PROBLEM STATEMENT: All lines from the one with "Viewport: 2154px width, 1349px height." through the last are to be given again exactly as they stand in the data below, and only those.

Stored data
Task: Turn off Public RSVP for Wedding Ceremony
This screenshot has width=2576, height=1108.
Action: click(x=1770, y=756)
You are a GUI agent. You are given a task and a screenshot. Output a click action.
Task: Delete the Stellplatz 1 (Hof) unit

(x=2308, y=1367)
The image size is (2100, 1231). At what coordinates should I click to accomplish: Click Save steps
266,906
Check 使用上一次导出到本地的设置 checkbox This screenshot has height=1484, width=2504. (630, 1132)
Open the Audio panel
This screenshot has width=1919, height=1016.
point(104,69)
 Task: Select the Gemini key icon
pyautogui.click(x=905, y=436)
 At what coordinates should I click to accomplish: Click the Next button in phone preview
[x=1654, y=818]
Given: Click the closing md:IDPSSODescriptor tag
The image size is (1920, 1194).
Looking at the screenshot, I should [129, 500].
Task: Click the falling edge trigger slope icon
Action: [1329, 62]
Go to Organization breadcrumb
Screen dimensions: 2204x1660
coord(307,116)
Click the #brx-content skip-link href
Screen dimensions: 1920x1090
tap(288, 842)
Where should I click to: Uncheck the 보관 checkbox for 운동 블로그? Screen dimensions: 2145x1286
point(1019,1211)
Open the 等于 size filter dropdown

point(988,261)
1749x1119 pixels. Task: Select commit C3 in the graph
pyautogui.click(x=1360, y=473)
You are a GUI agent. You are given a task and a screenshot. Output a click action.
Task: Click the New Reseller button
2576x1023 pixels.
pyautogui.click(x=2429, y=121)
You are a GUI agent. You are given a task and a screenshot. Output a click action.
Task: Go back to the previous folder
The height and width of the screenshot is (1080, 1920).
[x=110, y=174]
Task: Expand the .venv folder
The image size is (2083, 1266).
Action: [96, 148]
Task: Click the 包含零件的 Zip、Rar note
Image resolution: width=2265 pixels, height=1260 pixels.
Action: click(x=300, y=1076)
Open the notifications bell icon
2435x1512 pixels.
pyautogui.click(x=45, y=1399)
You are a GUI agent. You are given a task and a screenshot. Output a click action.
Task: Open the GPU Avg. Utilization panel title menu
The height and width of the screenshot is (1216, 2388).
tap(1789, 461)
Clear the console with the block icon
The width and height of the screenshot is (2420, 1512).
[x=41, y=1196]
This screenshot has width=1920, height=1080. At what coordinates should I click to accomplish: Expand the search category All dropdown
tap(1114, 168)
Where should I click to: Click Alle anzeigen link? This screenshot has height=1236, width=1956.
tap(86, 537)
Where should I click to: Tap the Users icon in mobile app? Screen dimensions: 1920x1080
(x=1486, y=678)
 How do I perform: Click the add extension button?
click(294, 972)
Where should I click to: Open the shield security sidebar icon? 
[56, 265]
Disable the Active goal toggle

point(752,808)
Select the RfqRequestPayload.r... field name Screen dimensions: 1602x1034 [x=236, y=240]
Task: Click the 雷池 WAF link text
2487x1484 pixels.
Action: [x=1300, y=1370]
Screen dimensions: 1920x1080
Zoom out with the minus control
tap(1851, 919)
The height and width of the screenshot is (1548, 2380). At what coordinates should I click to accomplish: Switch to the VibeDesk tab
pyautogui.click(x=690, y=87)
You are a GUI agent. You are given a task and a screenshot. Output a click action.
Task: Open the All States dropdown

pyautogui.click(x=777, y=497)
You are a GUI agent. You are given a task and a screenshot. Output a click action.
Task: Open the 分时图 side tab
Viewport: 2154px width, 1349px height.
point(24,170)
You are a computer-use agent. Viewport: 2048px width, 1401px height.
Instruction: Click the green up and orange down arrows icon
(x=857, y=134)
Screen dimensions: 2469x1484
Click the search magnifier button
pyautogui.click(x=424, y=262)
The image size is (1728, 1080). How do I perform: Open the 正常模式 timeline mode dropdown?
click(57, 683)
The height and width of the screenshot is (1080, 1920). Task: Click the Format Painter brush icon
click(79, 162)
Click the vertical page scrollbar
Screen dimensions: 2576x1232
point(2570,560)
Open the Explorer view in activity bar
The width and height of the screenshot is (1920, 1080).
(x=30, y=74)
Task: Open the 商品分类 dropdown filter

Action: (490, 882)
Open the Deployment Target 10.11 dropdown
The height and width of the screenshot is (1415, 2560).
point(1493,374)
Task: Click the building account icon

RESPONSE FOR THIS EXERCISE:
Viewport: 2154px width, 1349px height.
point(24,170)
You are a computer-use agent. Viewport: 2048px width, 1401px height.
Instruction: Click the green up and orange down arrows icon
(x=857, y=134)
Screen dimensions: 2469x1484
Click the search magnifier button
pyautogui.click(x=424, y=262)
The image size is (1728, 1080). How do I perform: Open the 正常模式 timeline mode dropdown?
click(57, 683)
The height and width of the screenshot is (1080, 1920). Task: Click the Format Painter brush icon
click(79, 162)
Click the vertical page scrollbar
Screen dimensions: 2576x1232
point(2570,560)
Open the Explorer view in activity bar
The width and height of the screenshot is (1920, 1080).
(x=30, y=74)
Task: Open the 商品分类 dropdown filter

Action: (490, 882)
Open the Deployment Target 10.11 dropdown
The height and width of the screenshot is (1415, 2560).
point(1493,374)
Task: Click the building account icon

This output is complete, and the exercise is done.